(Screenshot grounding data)
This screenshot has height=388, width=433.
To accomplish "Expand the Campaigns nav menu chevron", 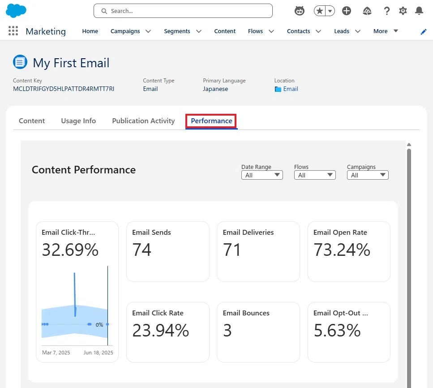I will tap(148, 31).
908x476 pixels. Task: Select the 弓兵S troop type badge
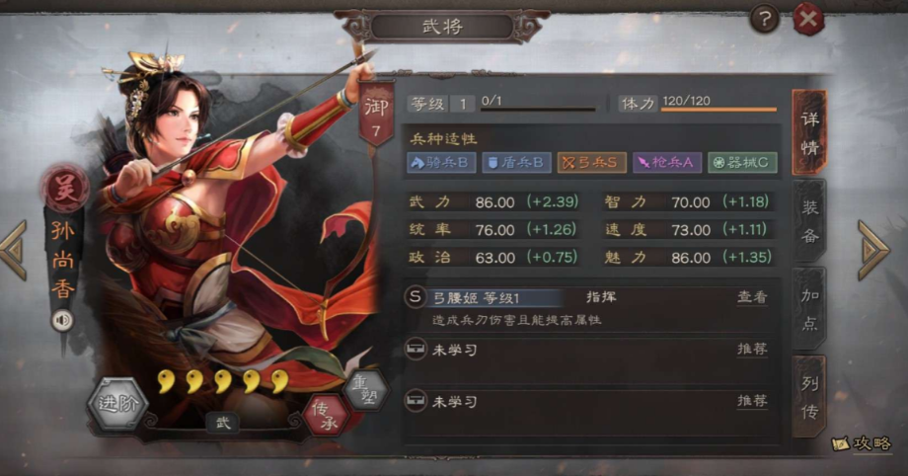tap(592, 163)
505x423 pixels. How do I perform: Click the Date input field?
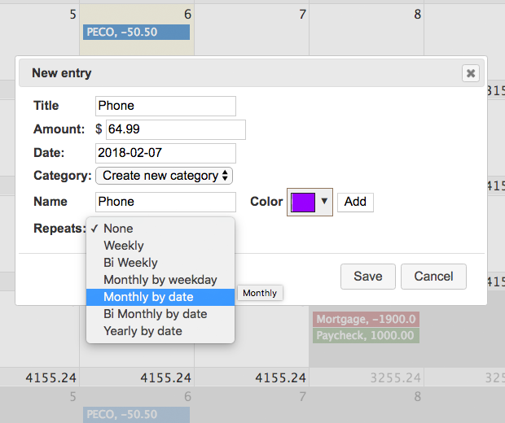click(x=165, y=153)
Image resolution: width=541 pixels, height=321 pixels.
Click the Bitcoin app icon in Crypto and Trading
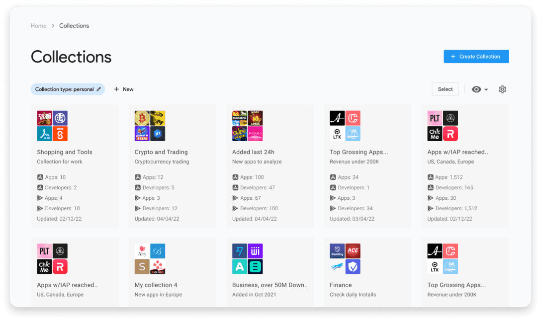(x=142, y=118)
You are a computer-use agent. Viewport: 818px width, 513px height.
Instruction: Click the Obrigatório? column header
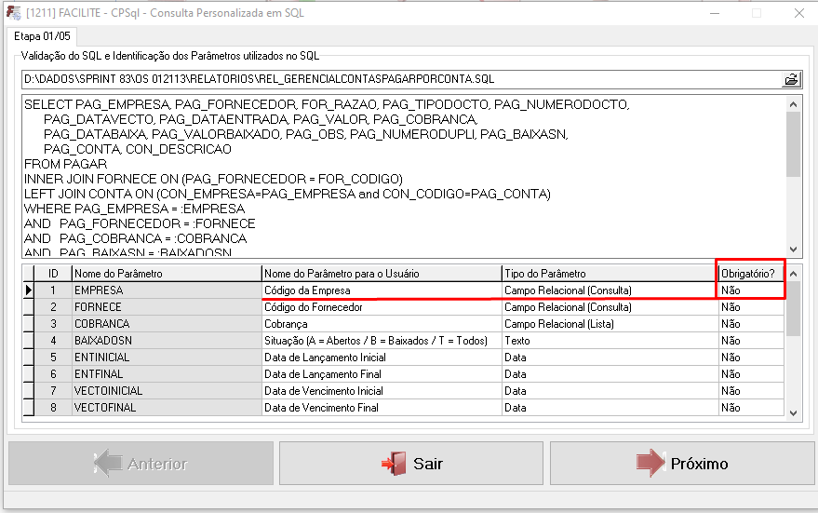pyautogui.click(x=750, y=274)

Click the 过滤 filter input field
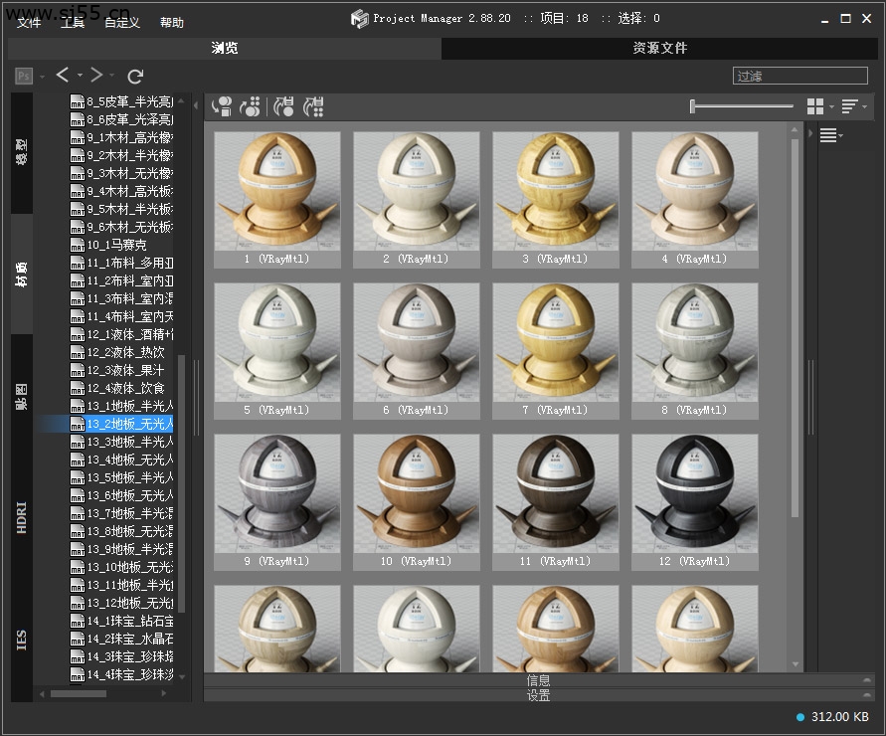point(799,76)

Task brief - Quote, without alteration, the lines running from the line containing "Instruction: Click the" to the last line of the entries, and include no pictures.

Task result -
Instruction: Click the Obrigatório? column header
pyautogui.click(x=750, y=274)

Click the 过滤 filter input field
point(799,76)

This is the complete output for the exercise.